Return every line below that contains the string "star".

* * * * * * * * *

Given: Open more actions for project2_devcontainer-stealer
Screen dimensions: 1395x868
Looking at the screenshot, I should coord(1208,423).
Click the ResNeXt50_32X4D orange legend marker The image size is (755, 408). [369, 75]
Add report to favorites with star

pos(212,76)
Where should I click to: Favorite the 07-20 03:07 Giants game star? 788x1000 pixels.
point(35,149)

* * * * * * * * *

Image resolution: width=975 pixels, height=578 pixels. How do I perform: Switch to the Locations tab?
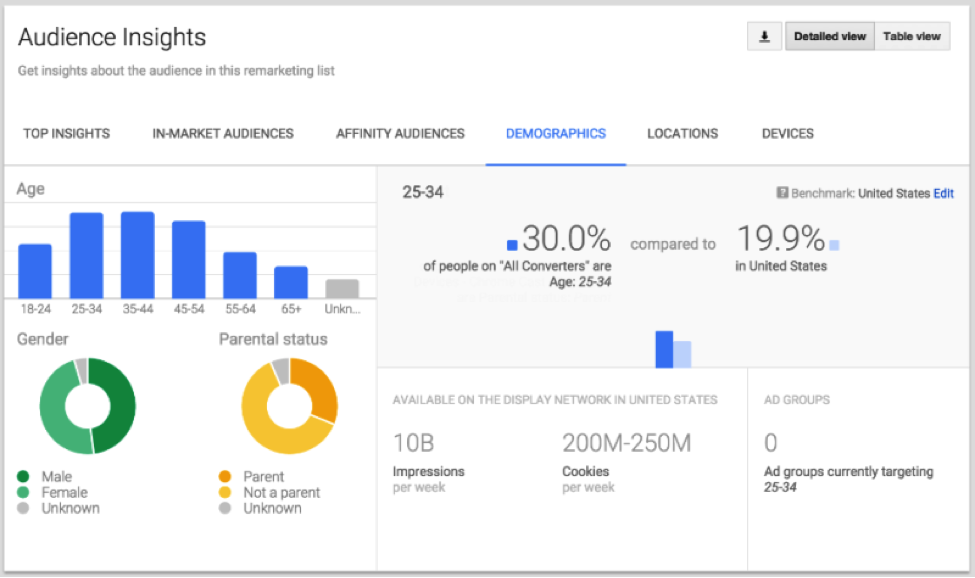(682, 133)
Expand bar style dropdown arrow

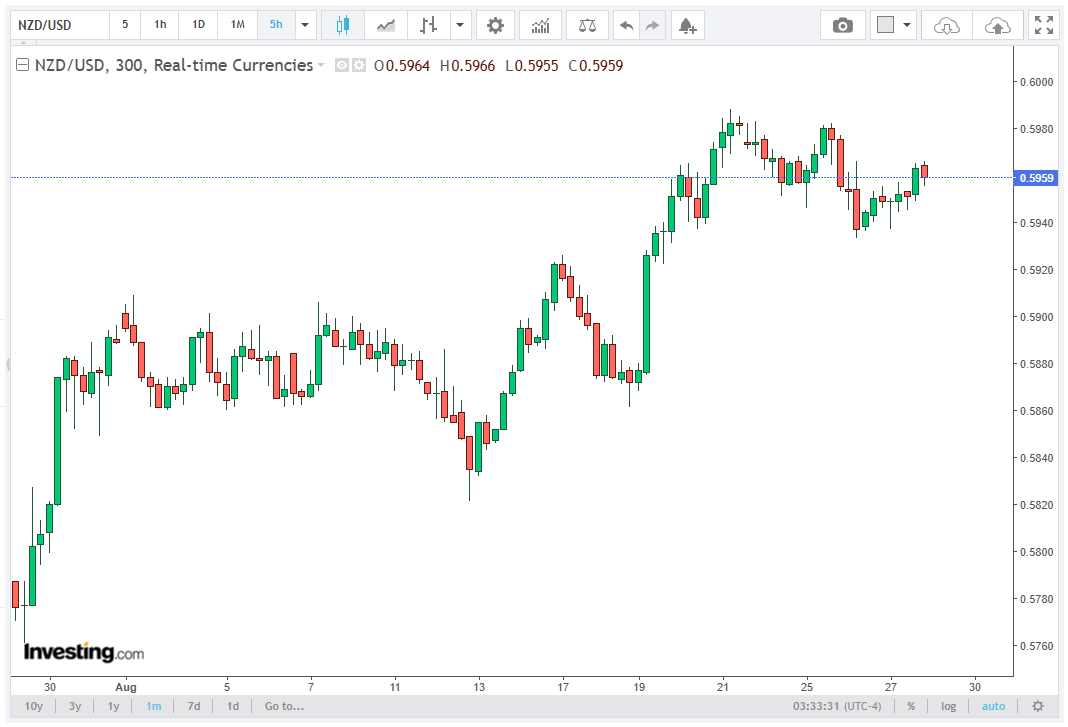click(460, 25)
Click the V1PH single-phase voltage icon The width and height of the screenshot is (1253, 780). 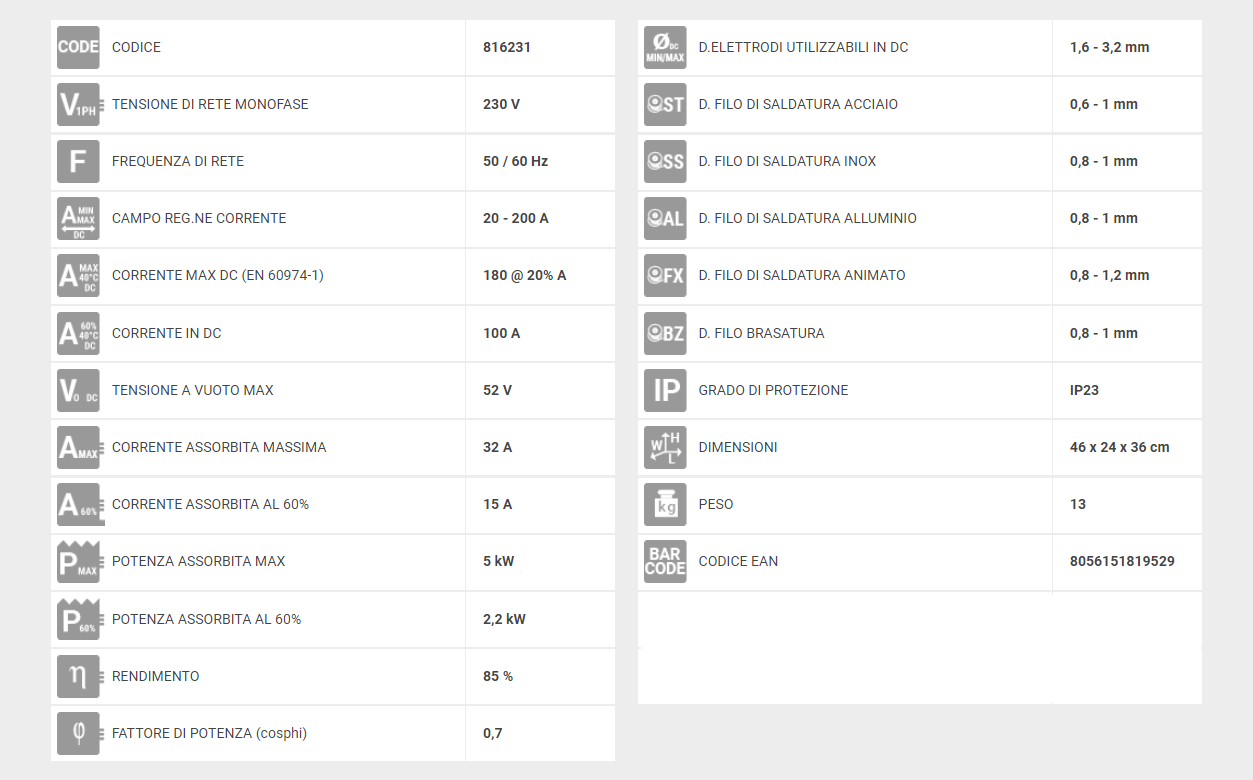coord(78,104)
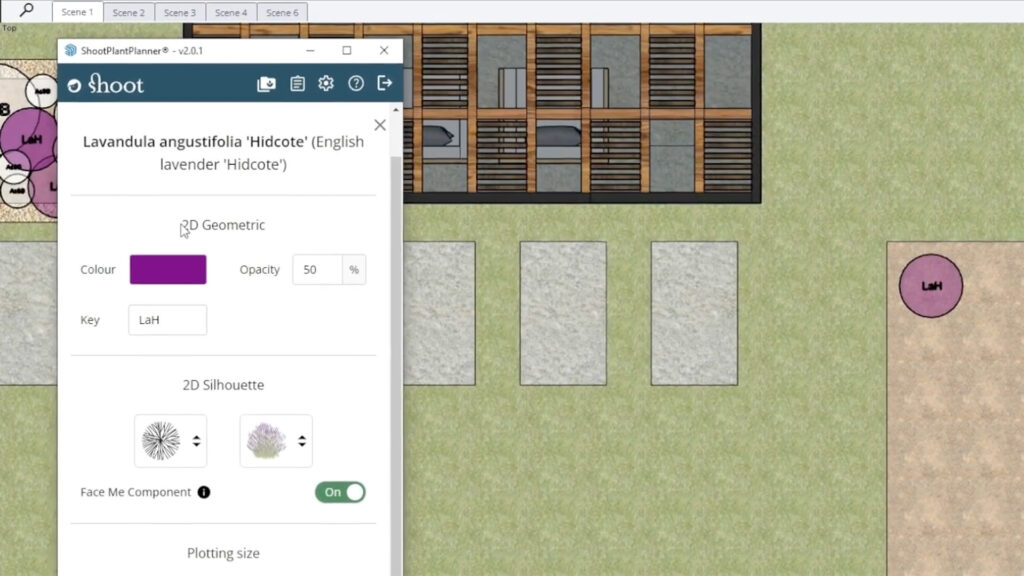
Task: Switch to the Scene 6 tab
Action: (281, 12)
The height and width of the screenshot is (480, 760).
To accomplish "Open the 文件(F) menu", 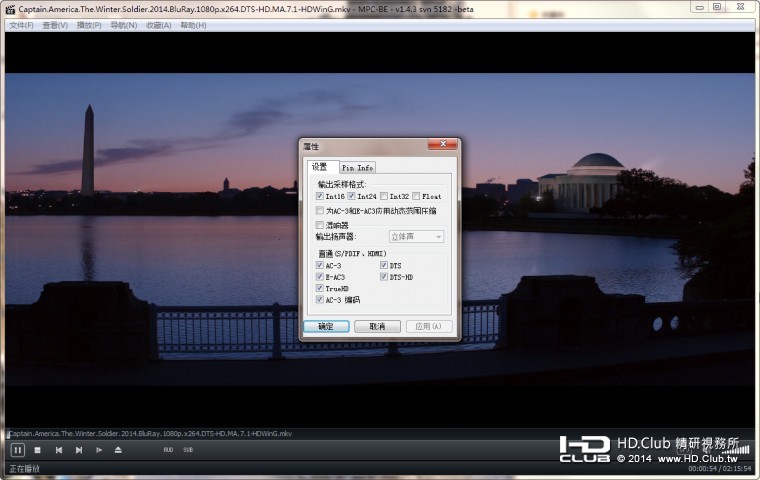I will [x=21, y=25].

* * * * * * * * *

*Task answer:*
Add report to favorites with star
Where should I click to: Favorite the 07-20 03:07 Giants game star? 788x1000 pixels.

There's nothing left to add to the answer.